There's a disenfranchisement heuristic that causes your votes to be recorded (can't vote again) but not counted. It usually persists for about a day. I think it's supposed to kill voting rings but its behavior is pretty odd.
The number in your browser gets incremented or decremented client-side independently of reality — it's doing a blind GET request by pre-fetching an 'image', not making an XHR POST and getting the new karma value in the response. Like a lot of things in Arc, it's just poor HTTP.
If this is an anti-spam measure, I expect it will be about as effective as "no follow" was. There's still plenty of good reasons for spammers to submit crap. RSS and Twitter syndication of links, for example.
On the other hand, if the goal is to push HN back into semi-obscurity by making it harder to find, it might work.
Does anyone know why HN decided to disallow search engines?
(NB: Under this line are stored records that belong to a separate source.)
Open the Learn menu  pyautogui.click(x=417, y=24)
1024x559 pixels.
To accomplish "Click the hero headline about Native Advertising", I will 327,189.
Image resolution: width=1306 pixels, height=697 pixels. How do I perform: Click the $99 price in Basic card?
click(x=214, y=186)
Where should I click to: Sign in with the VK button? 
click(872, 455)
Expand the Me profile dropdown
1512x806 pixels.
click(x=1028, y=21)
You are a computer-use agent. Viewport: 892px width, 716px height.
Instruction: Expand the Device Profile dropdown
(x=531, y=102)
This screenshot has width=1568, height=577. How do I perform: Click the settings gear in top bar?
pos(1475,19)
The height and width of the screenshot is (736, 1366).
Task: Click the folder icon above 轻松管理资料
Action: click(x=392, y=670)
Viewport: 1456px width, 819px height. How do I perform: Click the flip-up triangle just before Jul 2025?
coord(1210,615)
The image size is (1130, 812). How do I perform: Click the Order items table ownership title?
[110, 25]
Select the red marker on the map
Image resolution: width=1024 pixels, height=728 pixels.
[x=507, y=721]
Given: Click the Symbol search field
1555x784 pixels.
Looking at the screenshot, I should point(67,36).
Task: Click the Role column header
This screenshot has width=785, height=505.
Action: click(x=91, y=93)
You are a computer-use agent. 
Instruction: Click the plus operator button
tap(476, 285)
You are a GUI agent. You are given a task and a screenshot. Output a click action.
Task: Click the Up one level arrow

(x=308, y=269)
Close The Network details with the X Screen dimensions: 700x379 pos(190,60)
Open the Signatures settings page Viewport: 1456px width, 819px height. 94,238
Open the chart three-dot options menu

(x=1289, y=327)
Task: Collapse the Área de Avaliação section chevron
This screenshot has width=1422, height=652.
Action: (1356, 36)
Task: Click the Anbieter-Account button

It's certainly up to the website owner to decide, but there are good ways to (say) reduce the load on the web server without blocking search engines entirely.
The HN code keeps everything in memory (lazily loaded from disk). If every search engine and me-too crawler out there hits every page, you constantly have the entire HN corpus in memory. I assume the memory overload is what leads to the site being slow and unreliable. I don't know if the arc code has any LRU scheme or if everything sticks around until the server falls over.
HN just needs a super simple caching proxy in front of it to reduce load on the app server. Alternatively, just generate static pages for all topics older than 5 days.
Thank you and that makes total sense. Point and case?:
I googled an executive of a company that was looking to do business with me. I came across some google groups discussions that he was part of from a couple years ago... and let's just say the material would be a dream for someone with a vendetta against the person.
I guess that might have to do with load these search engines generate. Previosly in a thread we checked that comments posted in HN appear in google search after a minute of posting. That should create a good amount of load on HN. Multiply it for all the search engines in the wild, and PG probably have decided blocking those woun't do any harm. My guesss. Could be wrong, or it might be temporary or a mistake.
My bet is that it is for technical reasons. Whenever you see a reply link (among other things) the server has to persist a continuation for it. Getting all of those pages crawled must generate a massive number of continuations to persist.
I know that this is one of the reasons that vote-links look the way they do.
If that's not the reason, then my #2 guess is that getting the whole site crawled is moving too many comments into the cache. If I remember correctly, whenever an uncached comment gets accessed, it gets cached (basically adding it to a hash), and thus added to the in-memory ram. That gradually raises the memory requirements for running the app, until pg does a restart, which resets the cache as well.
It's unfortunate because I often use site: to find old threads on ycombinator. especially since news.ycombinator.com doesn't have its own search facility, external search engines are the old way to comb through old posts here.
Well, at least my profile on HN will no longer be the first result for a Google search for my username (it can now revert to some blog that's not mine). But I really wish HN were searchable; I try to find insight on the comment threads here all the time.
In my mind legitimate crawlers are large engineered programs that respect robots.txt, whereas a scraper might just be a Perl script some dude wrote to check a website for updates periodically. Technically I suppose they all should probably respect robots.txt, but in my experience something you think of as a scraper rarely does.
That's not a legitimate reason to ban google. You can always (using google's webmaster tools) throttle their indexing. Or you can use search-engine specific lines in robots.txt (Bing anyone?) to ban misbehaving bots.
The only reason to do this is if you don't want your site indexed by google. Which I really can't think of a legitimate reason to do so.